Activity.
Each record below should be set down exactly.

Exercise input.
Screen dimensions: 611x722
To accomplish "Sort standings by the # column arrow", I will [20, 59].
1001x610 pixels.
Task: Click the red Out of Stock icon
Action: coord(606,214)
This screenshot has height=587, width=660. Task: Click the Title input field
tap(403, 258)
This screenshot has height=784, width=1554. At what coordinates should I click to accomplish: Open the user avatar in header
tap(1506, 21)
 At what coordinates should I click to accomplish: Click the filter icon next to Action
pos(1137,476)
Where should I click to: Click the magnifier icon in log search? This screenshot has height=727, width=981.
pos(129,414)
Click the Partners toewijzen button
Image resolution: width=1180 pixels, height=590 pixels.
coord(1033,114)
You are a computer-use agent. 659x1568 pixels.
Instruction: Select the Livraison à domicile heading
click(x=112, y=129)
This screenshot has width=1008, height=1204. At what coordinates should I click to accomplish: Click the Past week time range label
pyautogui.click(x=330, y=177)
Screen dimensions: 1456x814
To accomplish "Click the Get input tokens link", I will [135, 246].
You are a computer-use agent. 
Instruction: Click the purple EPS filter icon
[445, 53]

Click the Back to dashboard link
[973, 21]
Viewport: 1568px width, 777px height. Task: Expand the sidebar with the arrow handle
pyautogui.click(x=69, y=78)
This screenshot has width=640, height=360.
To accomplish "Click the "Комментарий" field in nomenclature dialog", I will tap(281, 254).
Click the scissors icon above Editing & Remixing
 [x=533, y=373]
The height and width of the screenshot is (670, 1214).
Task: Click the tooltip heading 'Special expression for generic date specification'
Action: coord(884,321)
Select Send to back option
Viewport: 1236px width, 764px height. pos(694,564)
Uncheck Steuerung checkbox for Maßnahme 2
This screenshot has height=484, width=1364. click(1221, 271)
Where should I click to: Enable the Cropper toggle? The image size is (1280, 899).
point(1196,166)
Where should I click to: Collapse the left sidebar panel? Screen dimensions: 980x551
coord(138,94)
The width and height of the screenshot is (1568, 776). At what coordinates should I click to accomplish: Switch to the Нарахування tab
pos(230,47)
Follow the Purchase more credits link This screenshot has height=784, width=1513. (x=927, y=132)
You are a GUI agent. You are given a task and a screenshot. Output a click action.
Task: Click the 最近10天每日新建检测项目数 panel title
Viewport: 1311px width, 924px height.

Response below.
Screen dimensions: 611x722
To accomplish "Sort standings by the # column arrow", I will [20, 59].
1001x610 pixels.
Task: Click the red Out of Stock icon
Action: coord(606,214)
This screenshot has height=587, width=660. Task: Click the Title input field
tap(403, 258)
This screenshot has height=784, width=1554. At what coordinates should I click to accomplish: Open the user avatar in header
tap(1506, 21)
 At what coordinates should I click to accomplish: Click the filter icon next to Action
pos(1137,476)
Where should I click to: Click the magnifier icon in log search? This screenshot has height=727, width=981.
pos(129,414)
Click the Partners toewijzen button
Image resolution: width=1180 pixels, height=590 pixels.
coord(1033,114)
You are a computer-use agent. 659x1568 pixels.
Instruction: Select the Livraison à domicile heading
click(x=112, y=129)
This screenshot has width=1008, height=1204. At what coordinates should I click to accomplish: Click the Past week time range label
pyautogui.click(x=330, y=177)
Screen dimensions: 1456x814
To accomplish "Click the Get input tokens link", I will [135, 246].
You are a computer-use agent. 
Instruction: Click the purple EPS filter icon
[445, 53]

Click the Back to dashboard link
[973, 21]
Viewport: 1568px width, 777px height. Task: Expand the sidebar with the arrow handle
pyautogui.click(x=69, y=78)
This screenshot has width=640, height=360.
To accomplish "Click the "Комментарий" field in nomenclature dialog", I will tap(281, 254).
Click the scissors icon above Editing & Remixing
 [x=533, y=373]
The height and width of the screenshot is (670, 1214).
Task: Click the tooltip heading 'Special expression for generic date specification'
Action: coord(884,321)
Select Send to back option
Viewport: 1236px width, 764px height. pos(694,564)
Uncheck Steuerung checkbox for Maßnahme 2
This screenshot has height=484, width=1364. click(1221, 271)
Where should I click to: Enable the Cropper toggle? The image size is (1280, 899).
point(1196,166)
Where should I click to: Collapse the left sidebar panel? Screen dimensions: 980x551
coord(138,94)
The width and height of the screenshot is (1568, 776). At what coordinates should I click to accomplish: Switch to the Нарахування tab
pos(230,47)
Follow the Purchase more credits link This screenshot has height=784, width=1513. (x=927, y=132)
You are a GUI agent. You are given a task and a screenshot. Output a click action.
Task: Click the 最近10天每日新建检测项目数 panel title
Viewport: 1311px width, 924px height.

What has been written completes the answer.